Ilusorios deseos

La aparente reducción del apoyo a Trump, la pérdida electoral de Orbán y las posiciones contrarias a la guerra de Merz, Macron, Meloni o Starmer han elevado la moral colectiva, anticipando que quizás la extrema derecha estaría agotando su empuje.

Lastimosamente, las razones de fondo de lo sucedido los últimos años en Estados Unidos y Europa continúan ahí, inalterables: pérdidas de bienestar y desigualdad insoportable explican en gran medida el auge populista, al que hay que añadir la emergencia de China y sus impactos sobre el bienestar en Occidente. Sumen, en particular para las nuevas generaciones, otros negativos aspectos del futuro: severos impactos del cambio climático, inmigración, inteligencia artificial (comenzamos a ver sus primeros impactos sobre el empleo) y, como ha mostrado de nuevo la guerra de Irán, imperiosa necesidad de garantizar suministros de primeras materias y productos esenciales. De hecho, el nacionalismo económico y la nueva política industrial en Estados Unidos o en la UE son reflejo, en lo fundamental, de tendencias de fondo que acarreó la globalización neoliberal y que, hoy por hoy, no se visualiza que vayan a desaparecer.

Las razones que auparon a la extrema derecha continúan hoy presentes

¿Hay soluciones? En el largo plazo, y sin caer en aquello de que cualquiera tiempo pasado fue mejor, habría que reconsiderar algunos de los aspectos de los llamados, en afortunada expresión, Les Trente Glorieuses (los treinta gloriosos), el período de finales de la II Guerra Mundial a los años ochenta de Reagan y Thatcher: el pacto social que presidió Occidente entonces se caracterizó por fuerte crecimiento del PIB, generalizado ascensor social y mejora del ingreso familiar. Aunque, entre los factores que explican su éxito, destaca una redistribución de la renta hoy simplemente inimaginable: tipos marginales en el IRPF en EE.UU., o Gran Bretaña superiores al 75%.

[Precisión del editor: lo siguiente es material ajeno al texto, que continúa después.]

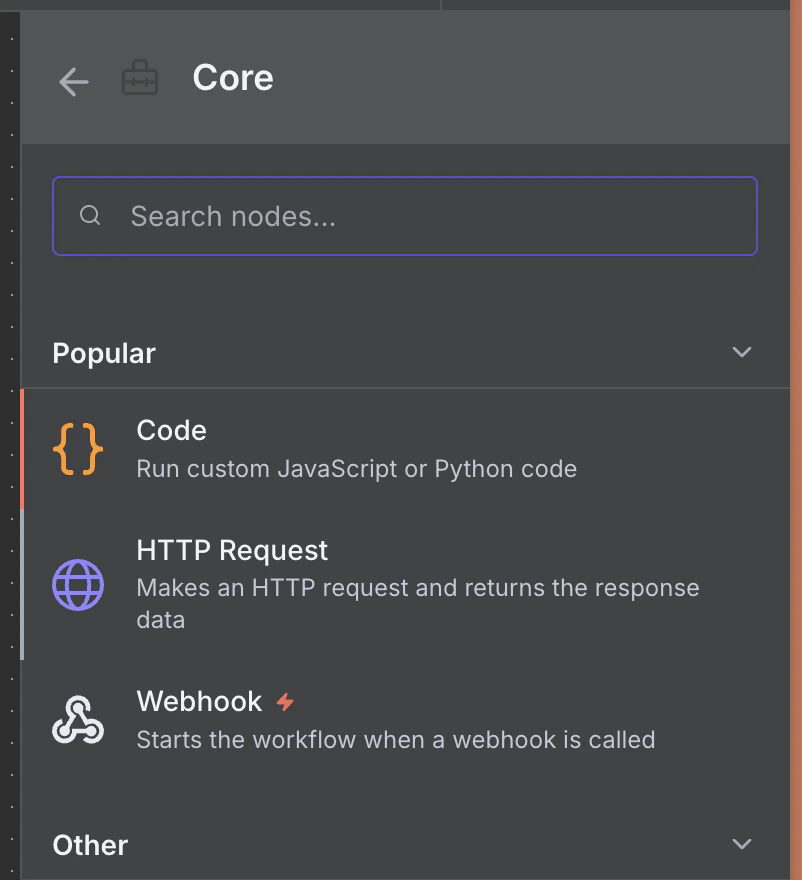Pick the Webhook node title
Image resolution: width=802 pixels, height=880 pixels.
[x=199, y=701]
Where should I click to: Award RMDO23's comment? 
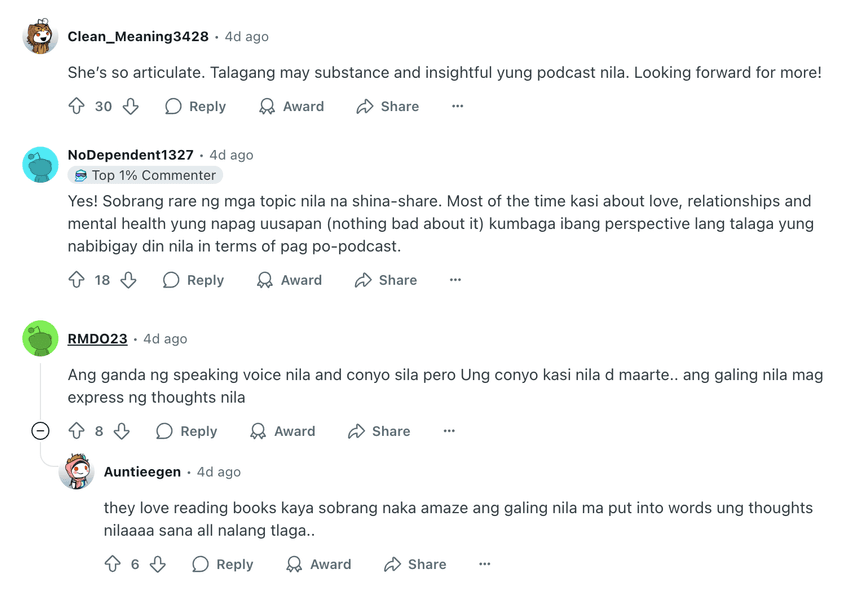(x=283, y=431)
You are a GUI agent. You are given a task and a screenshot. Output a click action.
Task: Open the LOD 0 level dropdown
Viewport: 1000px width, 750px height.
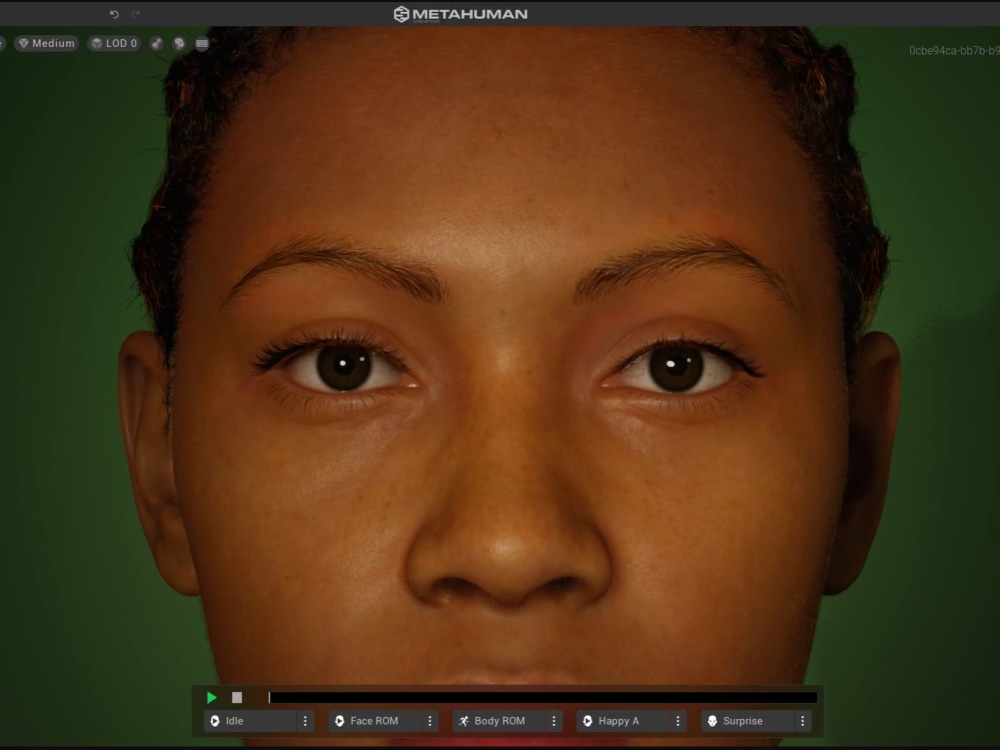click(113, 44)
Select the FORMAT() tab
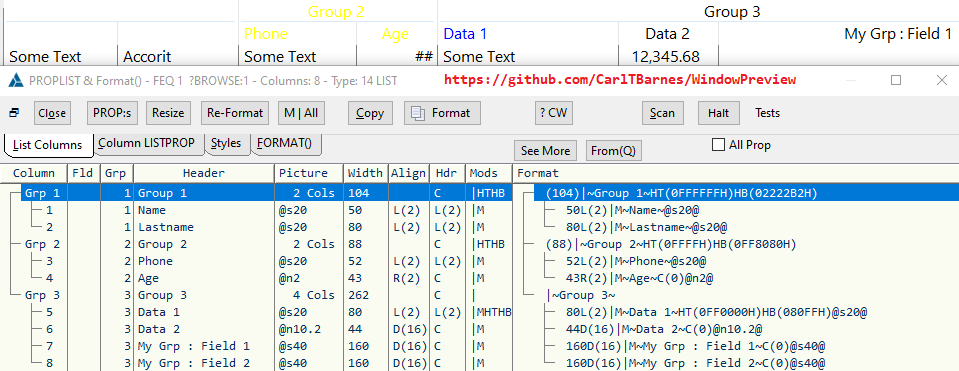 coord(284,143)
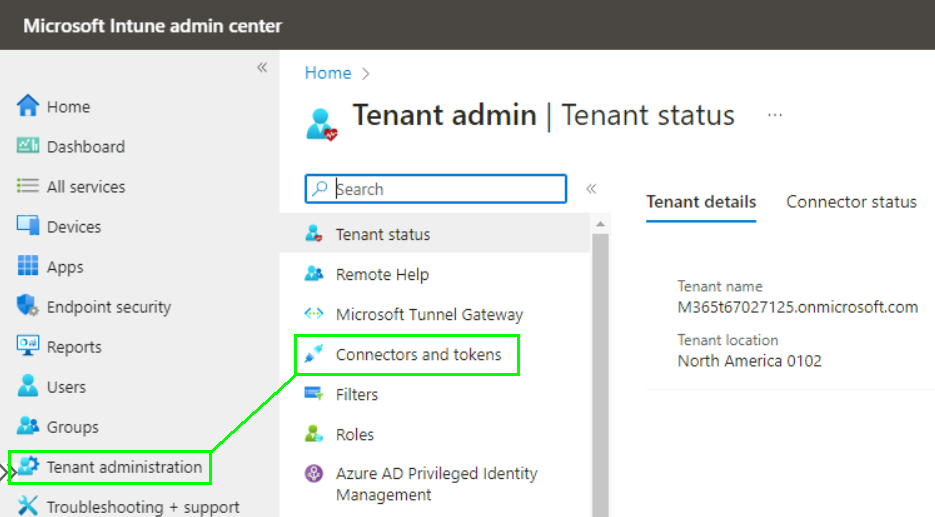Open the Tenant administration gear icon
Image resolution: width=935 pixels, height=517 pixels.
28,467
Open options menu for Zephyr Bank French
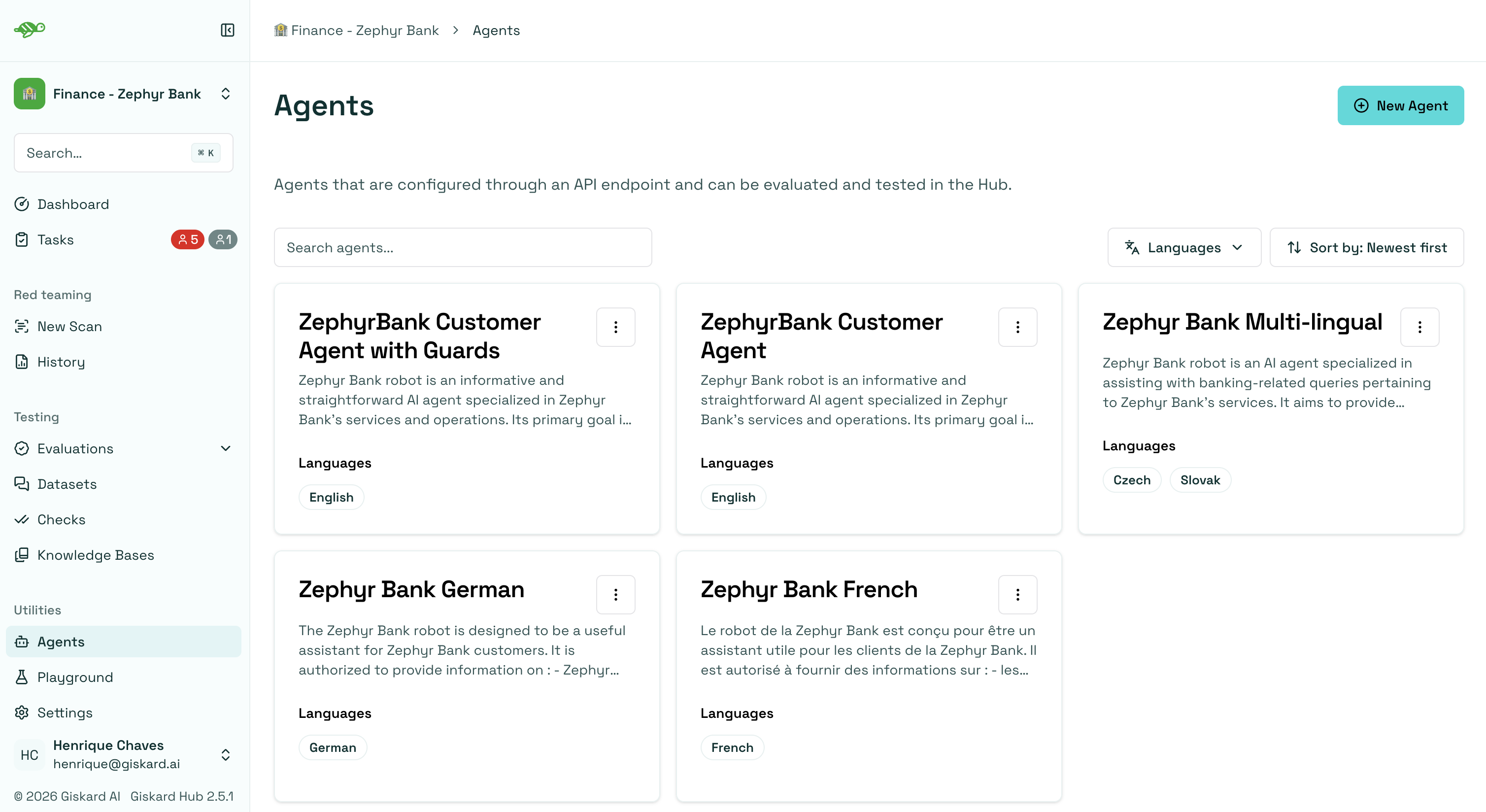The width and height of the screenshot is (1486, 812). coord(1017,594)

En una perspectiva temporal más corta, esperemos que la guerra termine más pronto que tarde y que sus efectos económicos puedan absorberse sin grandes estropicios, aunque algunos comienzan a mostrarse ya: bajo crecimiento en Japón, EE.UU. y la eurozona, problemas en las divisas asiáticas (el won de Corea ha perdido más del 15%), contención de las exportaciones chinas por el freno del sudeste asiático, elevada cotización del petróleo (por encima de los 110 dólares/barril) y precios en el 3% o por encima. Se entiende que, en esta angustiosa situación y frente al dilema recesión-inflación, el BCE y otros bancos centrales mantengan de momento los tipos de interés: no desean frenar la economía. Esperemos acierten y no se les dispare la inflación como en 2022.

En suma, no se alegren en demasía por la pérdida de sostén de Trump o los cambios de la extrema derecha europea: las razones que los auparon continúan hoy presentes. Y, no fuéramos a olvidarlo, la guerra en Irán las empeorará. Es lo que hay.